Enfin reste le problème financier : dans chacun des métiers déléguer une tâche simple à un professionnel moins formé mais capable de l’effectuer doit s’accompagner d’une valorisation de l’expertise. L’opposition forte des syndicats médicaux témoigne de cette angoisse : la consultation médicale en particulier en médecine générale est devenue complexe, plus longue, prenant en charge des patients âgées polypathologiques nécessitant un temps d’écoute et un investissement intellectuel importants. Mais elle est toujours à un tarif unique ridiculement bas (25€). Conserver dans son activité médicale des consultations simples, à faible valeur ajoutée, plus courtes, permet de garantir le modèle économique du médecin libéral.
Ne pas aborder cet aspect c’est entrainer un rejet massif des délégations de tâches. Ceci explique que la virulence des réactions médicales contre des dispositions prises par des députés au hasard des lois, car toute évolution des contours de métiers doit garantir à chaque acteur son équilibre économique.

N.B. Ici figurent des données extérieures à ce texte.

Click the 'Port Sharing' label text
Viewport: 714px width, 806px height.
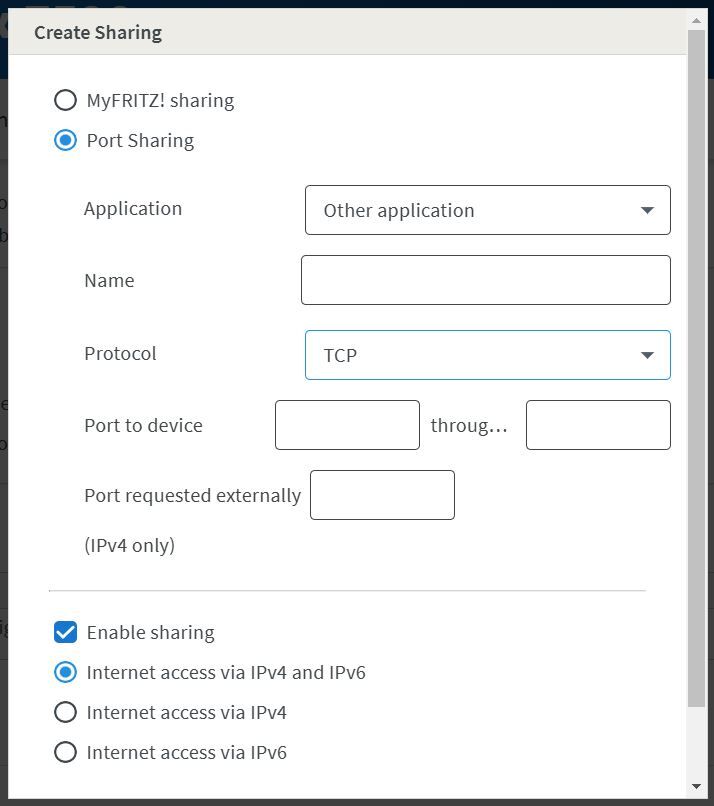140,140
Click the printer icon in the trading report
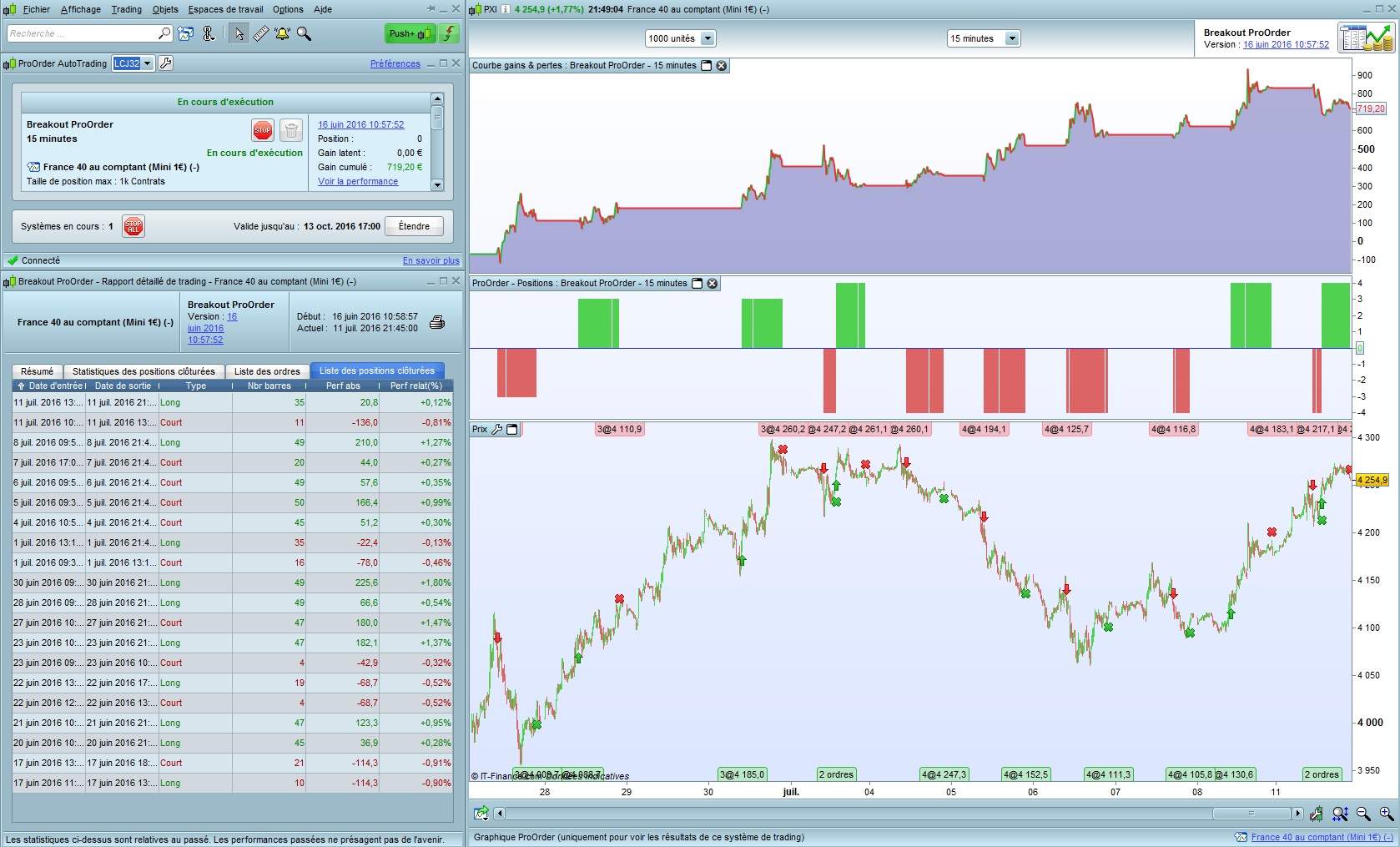Viewport: 1400px width, 847px height. [436, 322]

Ce qui vaut pour le médecin vis-à-vis des autres professionnels de santé vaut également pour l’infirmière vis-à-vis de l’aide-soignante pour les toilettes par exemple.
L’échec des tentatives de délégation est bien celui de l’échec de la méthode : la brutalité des dispositions législatives votées par les députés ne fait que répondre aux lobbyings de tel ou tel corps professionnel sans concertation avec les autres professions nécessairement impactées.

 

Il faut donc changer la méthodologie pour faire accepter par tous une délégation de tâches dans une nouvelle organisation. Ceci doit partir des expériences de terrain : dans nombre de structures organisées et regroupées telles que MSP ou CPTS, les médecins ont déjà mis en place des délégations auprès d’infirmières, de kinésithérapeutes etc. Le recueil de toutes ces expériences doit être transmis à une « conférence nationale » chargée d’organiser la délégation et faire évoluer les missions de chacun dans le parcours du patient sur la base de ces exemples. Cela impactera sur le contenu des diverses formations professionnelles.

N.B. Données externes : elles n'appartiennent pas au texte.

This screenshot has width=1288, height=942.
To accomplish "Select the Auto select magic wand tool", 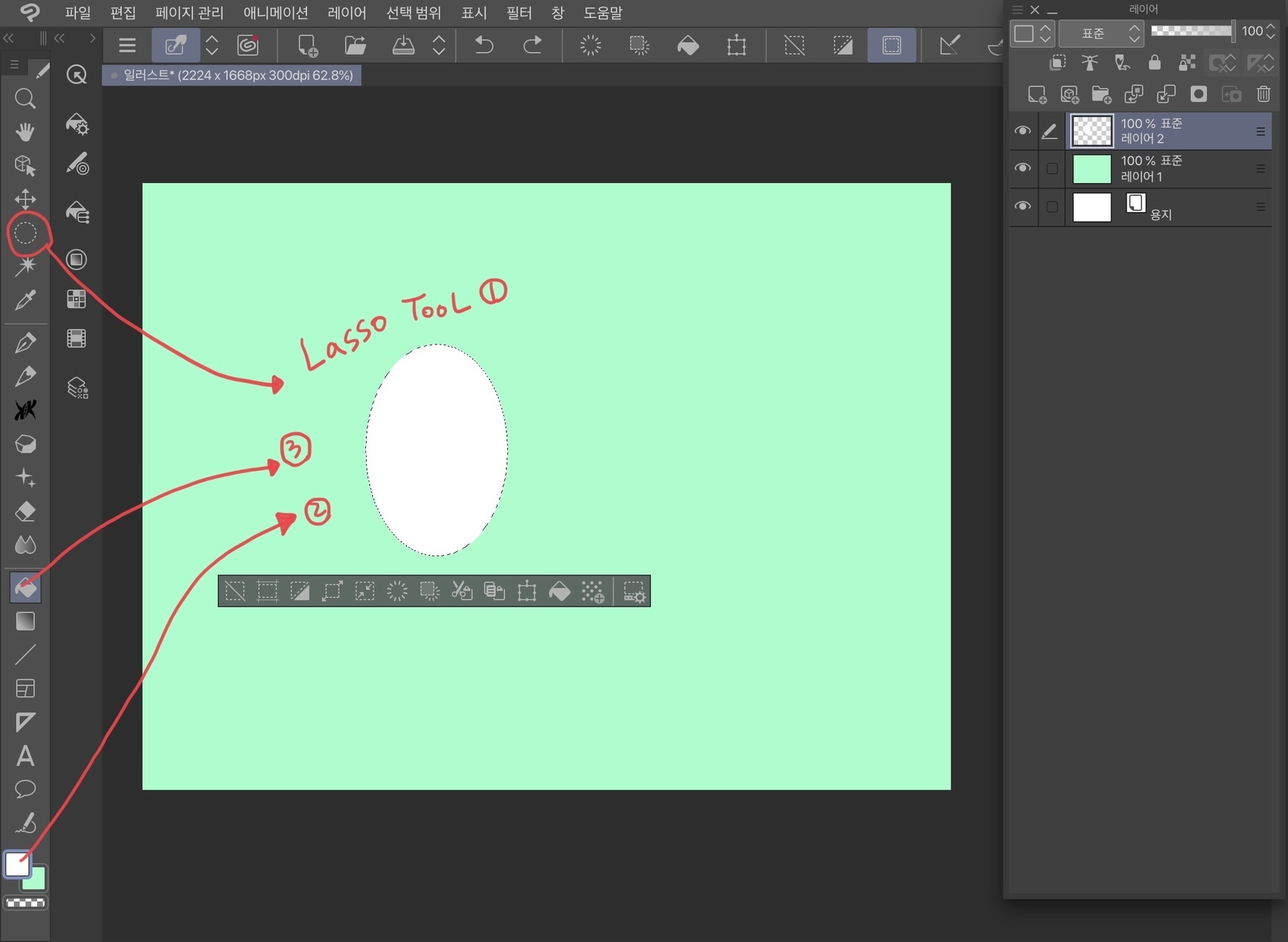I will pyautogui.click(x=25, y=266).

Cette conférence nationale doit réunir l’ensemble des acteurs concernés : syndicats professionnels, ordres, organismes payeurs (CNAM), associations de patients, Haute Autorité de Santé. Dans un délai prédéfini et forcément contraint (quelques semaines à quelques mois), cette conférence nationale devra définir les évolutions des contours de métiers, les nouvelles organisations mises en place, les délégations mises en place, et garantir l’équilibre économique de chacune des professions. Ceci devra se traduire dans des textes législatifs, réglementaires et conventionnels dans la recherche d’un consensus partagé. Mais avant cela, il faut que l’ensemble des acteurs partagent des valeurs communes : la recherche et la garantie de qualité des soins, l’accès des soins pour tous, quel que soit le lieu où le statut social du patient. Le temps nécessaire pour la mise en place de ces évolutions peut être court si elles sont construites et acceptées par tous.

Changer de méthode est impératif pour réussir la transformation de notre système de santé : la délégation en est un exemple.